Firstly, there must be action to avert the risk of systemic impact. An urgent reaction is needed to the real threat the present situation poses to the essential service that our sector provides to consumers and the rest of the EU economy. Some 20-50% of retailers are warning that they will go out of business in the near future without support to reduce the cumulative impact of energy costs.
Secondly, the council is being urged to ensure energy prices go down by adopting urgent action to bring down the cost of energy for final customers. This should include as a temporary and exceptional measure during this extraordinary crisis, adjustment of the merit order principle to bring about a reduction in the price of electricity.

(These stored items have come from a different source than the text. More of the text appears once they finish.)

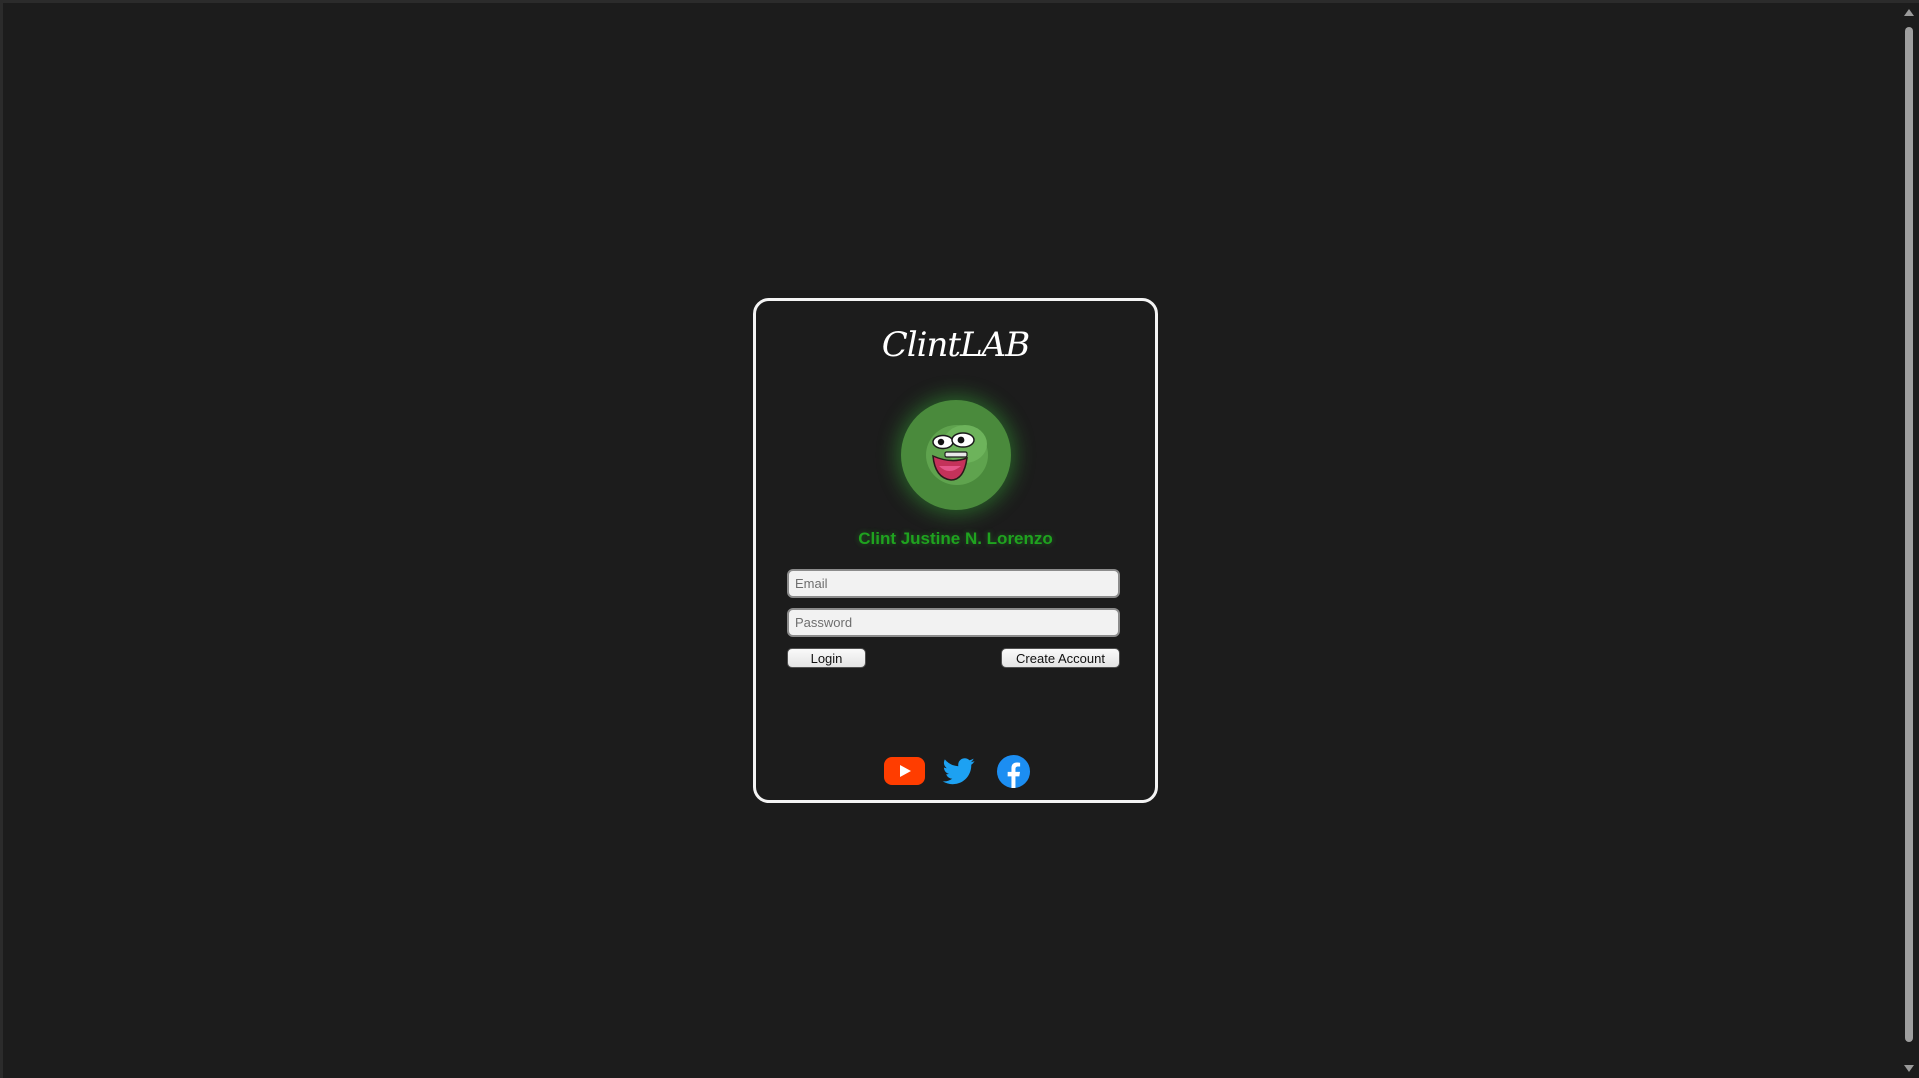 The image size is (1919, 1078). I want to click on social-links, so click(956, 771). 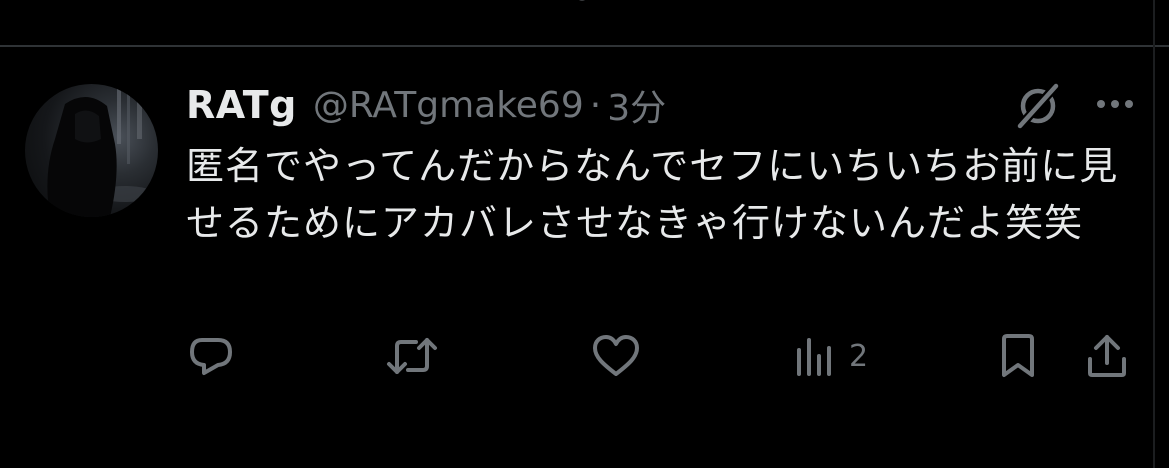 I want to click on bookmark-icon, so click(x=1018, y=356).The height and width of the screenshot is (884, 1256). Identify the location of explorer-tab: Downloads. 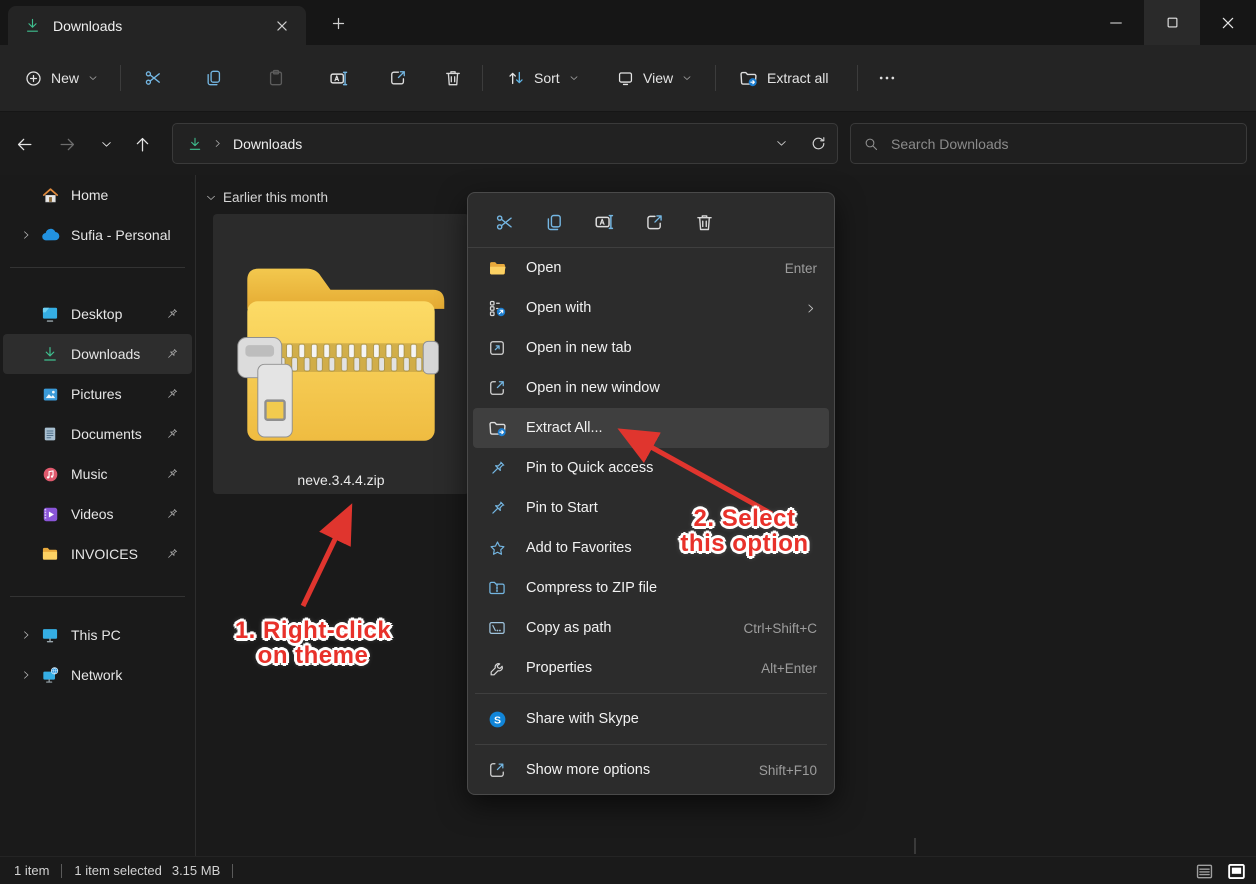
(157, 26).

This should also be accompanied by member states reducing national electricity taxes to the minimum (0.5%) allowed under EU law.
Finally, EuroCommerce demands help for what it says is a sector in dire need. The council must ensure that the retail and wholesale sector can fully benefit from schemes reducing the impact of high energy prices –governments have ignored our sector in favour of the manufacturing industry, and this needs to change.
The retail and wholesale sector is a major user of energy – in Germany as much as 35 TW/hrs annually – more than some industries usually considered as large energy users.
The sector is already investing significantly in saving energy, and it can be a game-changer in reducing Europe’s dependence on imported fossil fuels. It can accelerate energy-saving measures and itself generate a lot more alternative energy.
But with major pressures from the cost of energy, the rising cost of the products it sells, and consumers reacting to the cost of living crisis by cutting their expenditure, it can only do so with the help of national and EU initiatives.
This is a message EuroCommerce hopes that policymakers will take to heart and act upon urgently.